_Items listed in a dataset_
'''

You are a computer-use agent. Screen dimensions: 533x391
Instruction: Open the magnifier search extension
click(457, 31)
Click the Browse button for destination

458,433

'''

_Exercise description_
Reproduce exactly the line containing "Instruction: Open the" and every line after it through the end of the records above, and nothing else.

_Exercise response_
Instruction: Open the magnifier search extension
click(457, 31)
Click the Browse button for destination

458,433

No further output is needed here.